Стоит добавить, что я – рьяный антисоветчик, совмещающий ненависть к советскому строю с искренней любовью к российскому народу и российской истории и болеющий за российскую культуру. Мои взгляды на бесчеловечность системы лучше всего иллюстрируются судьбами людей, которых эта система переломила. В том числе тех, которые на нее же и работают.
– Вы для себя определили, до какой точки стали бы заключать сделки с совестью?
– Конечно, и «Юморист» в том числе про это. В нем есть элемент нечаянной автобиографии, многое из того, с чем я сталкивался, когда работал главредом российского журнала GQ в условиях быстро закручивающихся гаек после протестов 2011–2012 годов. В один прекрасный день ты приходишь на работу и узнаёшь, что тебе законодательно запретили говорить что-либо хорошее про геев, например. И юрист просит тебя снять положительную рецензию на фильм «За канделябрами» о пианисте Либераче, потому что там есть слово «любовь». То есть секс между геями – возможен, а любовь – это уже пропаганда. У тебя в подчинении три десятка сотрудников, у тебя есть обязательства, ты перевез в Россию семью. Что ты сделаешь – хлопнешь дверью? Снимешь рецензию? Проведешь переговоры?..

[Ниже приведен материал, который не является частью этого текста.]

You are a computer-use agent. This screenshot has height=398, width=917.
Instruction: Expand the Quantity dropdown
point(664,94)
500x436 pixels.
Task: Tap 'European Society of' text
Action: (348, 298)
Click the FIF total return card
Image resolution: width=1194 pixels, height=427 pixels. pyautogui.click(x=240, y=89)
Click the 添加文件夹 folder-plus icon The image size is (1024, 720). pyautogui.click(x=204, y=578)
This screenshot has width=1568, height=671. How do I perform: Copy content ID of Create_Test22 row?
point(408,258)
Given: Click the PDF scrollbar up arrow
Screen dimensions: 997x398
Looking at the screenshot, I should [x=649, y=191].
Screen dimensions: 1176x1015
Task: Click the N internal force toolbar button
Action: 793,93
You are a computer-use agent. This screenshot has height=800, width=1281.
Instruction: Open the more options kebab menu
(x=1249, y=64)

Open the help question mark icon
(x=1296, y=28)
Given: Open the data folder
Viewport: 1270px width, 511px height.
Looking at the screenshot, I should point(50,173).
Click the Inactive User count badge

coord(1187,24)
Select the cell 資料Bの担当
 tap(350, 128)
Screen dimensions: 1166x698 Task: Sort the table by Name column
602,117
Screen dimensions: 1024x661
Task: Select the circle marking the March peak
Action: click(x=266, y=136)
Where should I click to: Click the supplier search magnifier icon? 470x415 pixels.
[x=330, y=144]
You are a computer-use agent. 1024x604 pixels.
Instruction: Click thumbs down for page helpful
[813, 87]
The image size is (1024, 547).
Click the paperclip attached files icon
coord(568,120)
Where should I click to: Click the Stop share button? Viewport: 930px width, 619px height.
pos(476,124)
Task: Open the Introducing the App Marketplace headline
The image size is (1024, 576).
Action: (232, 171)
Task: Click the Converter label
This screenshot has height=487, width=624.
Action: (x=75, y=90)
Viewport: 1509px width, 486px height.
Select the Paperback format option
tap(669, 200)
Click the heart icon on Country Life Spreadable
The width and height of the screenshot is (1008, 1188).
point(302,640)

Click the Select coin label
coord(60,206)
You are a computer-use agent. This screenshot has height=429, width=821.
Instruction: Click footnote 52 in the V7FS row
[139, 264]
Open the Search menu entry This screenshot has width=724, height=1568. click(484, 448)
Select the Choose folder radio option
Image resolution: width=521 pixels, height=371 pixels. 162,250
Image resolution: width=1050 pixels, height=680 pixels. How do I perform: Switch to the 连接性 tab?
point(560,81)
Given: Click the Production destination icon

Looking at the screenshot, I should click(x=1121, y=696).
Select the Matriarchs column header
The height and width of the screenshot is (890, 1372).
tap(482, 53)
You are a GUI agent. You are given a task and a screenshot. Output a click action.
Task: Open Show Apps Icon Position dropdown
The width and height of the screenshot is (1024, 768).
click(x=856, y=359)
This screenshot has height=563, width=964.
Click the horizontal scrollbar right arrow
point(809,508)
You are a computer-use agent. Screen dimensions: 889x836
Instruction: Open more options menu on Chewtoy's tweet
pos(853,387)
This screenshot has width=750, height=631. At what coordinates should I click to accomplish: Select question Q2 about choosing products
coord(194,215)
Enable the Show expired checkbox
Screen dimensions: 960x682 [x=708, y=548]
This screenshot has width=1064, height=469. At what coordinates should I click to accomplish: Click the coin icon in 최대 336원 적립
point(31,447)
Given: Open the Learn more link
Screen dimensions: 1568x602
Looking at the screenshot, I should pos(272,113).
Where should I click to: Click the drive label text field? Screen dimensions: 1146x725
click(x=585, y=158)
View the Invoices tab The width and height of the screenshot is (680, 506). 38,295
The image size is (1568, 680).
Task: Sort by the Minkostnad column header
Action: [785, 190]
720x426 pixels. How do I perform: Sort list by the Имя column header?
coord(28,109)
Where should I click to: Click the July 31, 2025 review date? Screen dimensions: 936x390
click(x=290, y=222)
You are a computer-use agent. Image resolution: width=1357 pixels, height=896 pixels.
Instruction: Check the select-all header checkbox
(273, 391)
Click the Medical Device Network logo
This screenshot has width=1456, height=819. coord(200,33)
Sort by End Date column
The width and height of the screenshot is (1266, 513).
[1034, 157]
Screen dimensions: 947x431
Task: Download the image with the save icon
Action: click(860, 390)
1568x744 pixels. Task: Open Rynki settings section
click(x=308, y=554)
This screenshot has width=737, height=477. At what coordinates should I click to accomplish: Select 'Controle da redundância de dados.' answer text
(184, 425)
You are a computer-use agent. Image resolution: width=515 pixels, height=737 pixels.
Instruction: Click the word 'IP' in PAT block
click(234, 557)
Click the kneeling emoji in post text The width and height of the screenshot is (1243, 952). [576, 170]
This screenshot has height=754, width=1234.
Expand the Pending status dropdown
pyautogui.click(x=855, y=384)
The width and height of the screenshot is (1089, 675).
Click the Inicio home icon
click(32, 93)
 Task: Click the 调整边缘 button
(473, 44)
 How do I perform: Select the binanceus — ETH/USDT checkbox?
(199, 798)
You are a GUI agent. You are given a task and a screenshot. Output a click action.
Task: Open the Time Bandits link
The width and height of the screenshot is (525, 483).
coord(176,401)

Я устроил истерику, сказал, что если рецензии не будет, я уйду – и опубликую в New York Times статью обо всем, что произошло. Ну хорошо, я это сделал, рецензия осталась. Вопрос: помогло это кому-то? Нет. Это был дурацкий жест, направленный только на то, чтобы я себя почувствовал лучше, чтобы я потом не вспоминал о себе тогдашнем с отвращением. Я вроде поступил по совести, но мотив был не очень достойным.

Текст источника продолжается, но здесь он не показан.